Along the Mosel is Bernkastel-Kues, celebrated as Germany’s town of wine and vines. Bernkastel is on one side of the river, Kues on the other. River cruisers will view prolific vineyards of Riesling grapes on the steep hillsides. But the area’s Riesling isn’t typical: it’s extraordinarily dry yet retains a fine aroma and fruity nuances.
Plan ahead and book a private car for luxury clients. They’ll head to local vineyards for wine tastings and to the Mosel Wine Museum, which is housed in the 15th-century St. Nikolaus Hospital; its underground cellars house more than 160 different bottles. Top Perk: Visitors to the museum can soar in a virtual flight over the vineyards of the Mosel Valley as simulated on a 70-inch screen.

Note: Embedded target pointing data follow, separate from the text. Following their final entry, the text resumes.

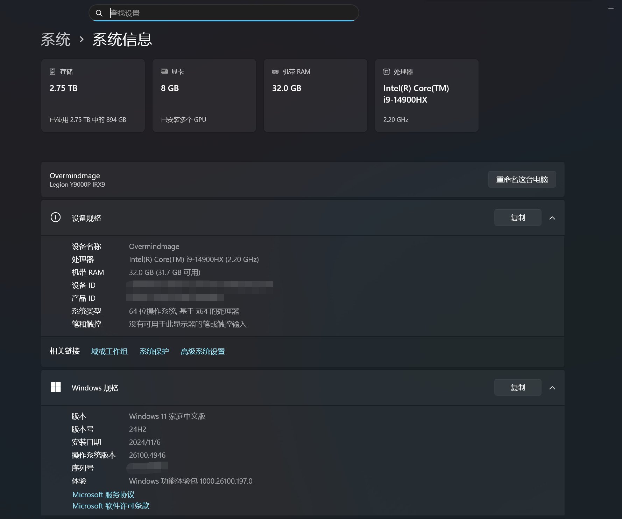Collapse the Windows 规格 section
This screenshot has width=622, height=519.
552,388
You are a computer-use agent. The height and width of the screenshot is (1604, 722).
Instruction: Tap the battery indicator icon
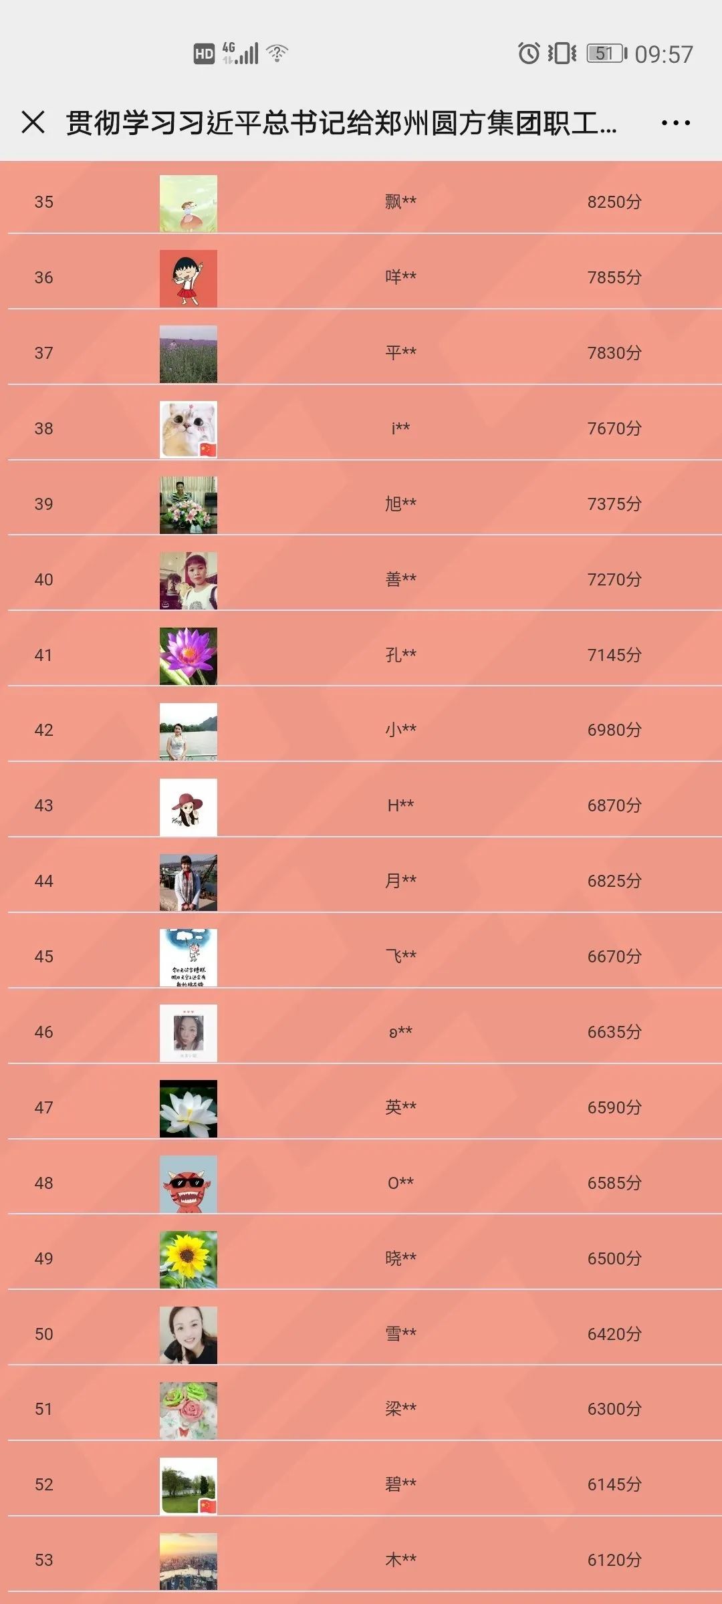tap(607, 53)
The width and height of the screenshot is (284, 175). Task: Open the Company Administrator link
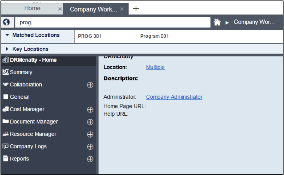pos(174,97)
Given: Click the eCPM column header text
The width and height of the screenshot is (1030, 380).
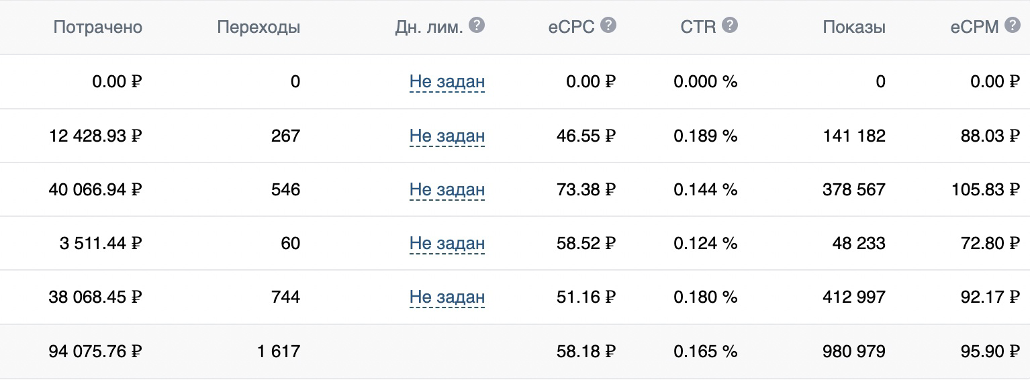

The true highlight of any Bernkastel visit is a stroll through the Medieval Marketplace to view the gabled, 17th-century timber-frame homes. Built in 1416, the Pointed House or Spitzhauschen looks just about ready to topple; it’s wider on its upper floor than at ground level. Other historical diversions include the medieval-era Graach Gate, a Renaissance-style town hall, the massive St. Michael’s church tower and many unusual fountains. Families should take their kids to check out the Barenbrunnen or Bear Fountain.
Active clients will enjoy a climb up to the Castle Landshut ruins. According to the legend, when Trier’s bishop was seriously ill in the castle, no medicine helped. Then a Bernkastel vintner brought a cask from his best vineyard. The bishop was cured and reportedly exclaimed, “This is the real doctor.” Since then, the Mosel vineyard has been exclusively known as the Doctor vineyard. Clients can buy the wine throughout the town.
Bernkastel’s food specialties include pork ribs with sauerkraut and bacon; trout, pike or pike-perch served in a creamy wine sauce; in fall, Federweisser (think alcoholic grape lemonade) is just starting to ferment and is often served with bacon and onion flan. The waterfront Altes Brauhaus restaurant is one convenient option for river cruisers.
For gastronomes, agents may secure a limousine and lunch reservation at Waldhotel Sonnora’s restaurant, 11 miles outside Bernkastel. We recommend the fresh turbot, sweet breads and, in fall, fresh venison. Reservations are tight for this 12-seat restaurant, so call months in advance.